*** Opening of Provided data ***

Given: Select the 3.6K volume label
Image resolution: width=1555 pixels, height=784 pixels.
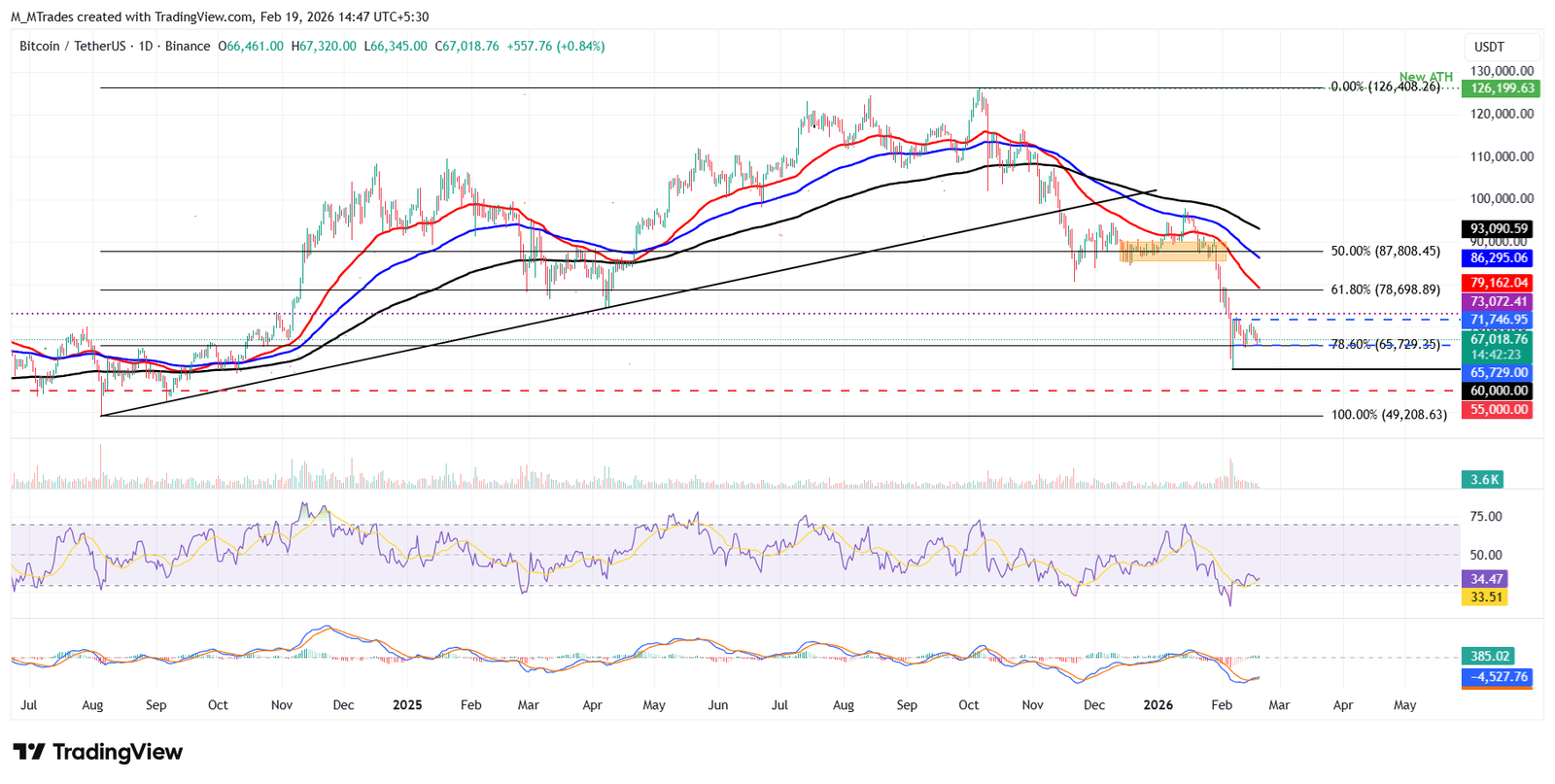Looking at the screenshot, I should 1484,480.
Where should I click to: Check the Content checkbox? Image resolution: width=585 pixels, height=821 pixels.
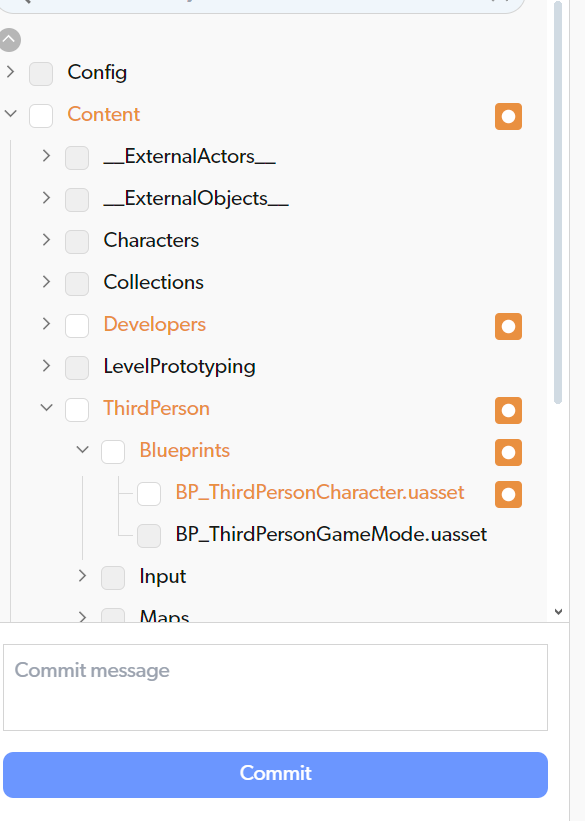pyautogui.click(x=40, y=115)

*** Close of Provided data ***

§ **Exercise goal**
Give back exactly the lines from the one containing "Image resolution: width=1555" through the last line above, both included, and none of the pictures.

§ **Result of the exercise**
Image resolution: width=1555 pixels, height=784 pixels.
Looking at the screenshot, I should 1484,480.
Where should I click to: Check the Content checkbox? Image resolution: width=585 pixels, height=821 pixels.
pyautogui.click(x=40, y=115)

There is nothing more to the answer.